Development Finance Institutions’ Muddled Model
As OPIC in the US and other long-established bilateral development finance specialists look to revamp their missions in the face of new global competitors and issue-business challenges, a comprehensive study by Washington and London think tanks traces the broad history and recommends future activity and policy concentration. Their combined commitments were $70 billion as of 2014, half of total overseas direct aid, and they focus on investment support in low and middle-income economies rather than broad anti-poverty and sustainability goals. Tools encompass a range of loan guarantees, equity and insurance and outside fund manager engagement. Blended instruments with pure private sector funding are increasingly popular, and may be well-suited for big regional, energy and environmental projects, according to the authors. However executives in charge tend to focus on technical deal-making instead of larger issues and themes often inviting disconnect with traditional assistance agencies. The 2015 Financing for Development conference in Addis Ababa emphasized the importance of FDI risk reduction mechanisms, especially for marginalized fragile states. Local capital markets where they exist are often shallow and spurn small and midsize firm needs. In 2015 European DFIs had a total portfolio of $35 billion, and both OPIC and the World Bank’s IFC arm each mobilized $20 billion. China’s policy banks had outstanding credit of $685 billion, and Brazil’s state development lender’s was $275 billion. The new BRICS bank will extend and consolidate these efforts, along with the infrastructure focused AIIB based in Beijing with extra-regional shareholders. Europe’s providers have quantified their impact by citing creation of 4 million jobs and $10 billion in local tax revenue and participation must always meet the “additionality” test, namely that transactions would not occur otherwise. Financial services, power and transport are among priority sectors, and Sub-Sahara Africa is a chief target region. The institutions are often called upon to spur innovations such as in women-run enterprises and to carry out urgent crisis relief such as in battling the Ebola virus or funding post-Arab Spring economic transition. Evidence suggests that this investment can be counter-cyclical, but poverty and environmental results are rarely measured explicitly even as these operations are responsible for achieving the 2030 Sustainable Development Goals.
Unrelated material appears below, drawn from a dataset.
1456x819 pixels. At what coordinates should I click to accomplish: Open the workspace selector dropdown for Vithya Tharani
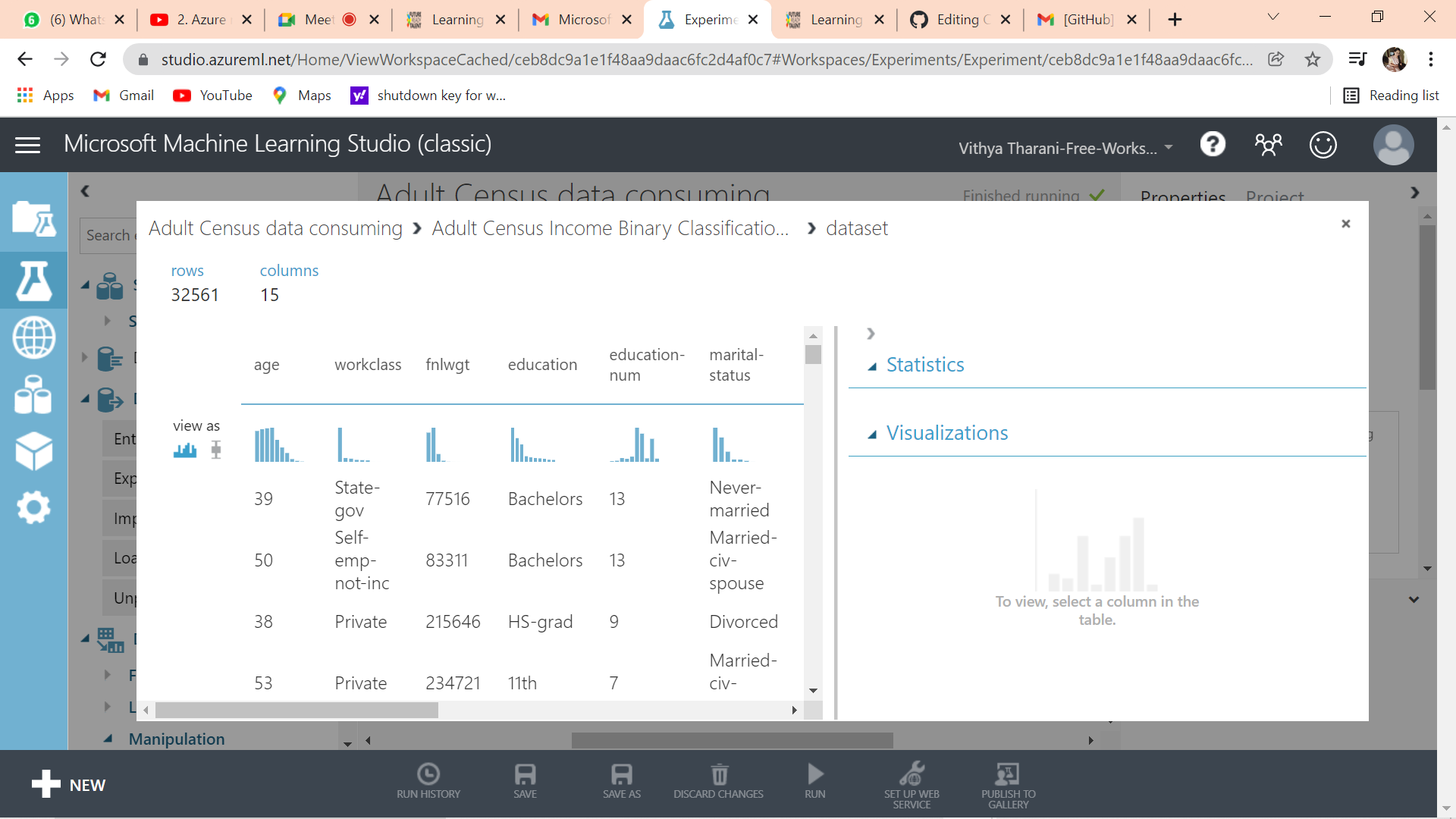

The paper concludes that “core competencies” should continue, but advises a shift from micro to macro themes and greater transparency in approval and evaluation processes. Risk tolerance should rise along with endowed capital as many DFIs remain small, and failure lessons must be more widely shared for academic and practical purposes. Africa attention will expand in the near-term with commodity exporter strain as debt-GDP ratios in many countries exceed 40 percent. Nigeria, where oil contributes three-quarters of fiscal revenue, has reached out to these sources after naira devaluation for commercial backing without resort to a companion IMF adjustment program,, while Zambia post-election will tap both after tightening fiscal and monetary stances. Its new budget will present figures on an accrual basis as GDP growth should come in this year at 3 percent, and banks grapple with higher bad loan loads which could be mitigated by outside forms of copper-bottomed protection.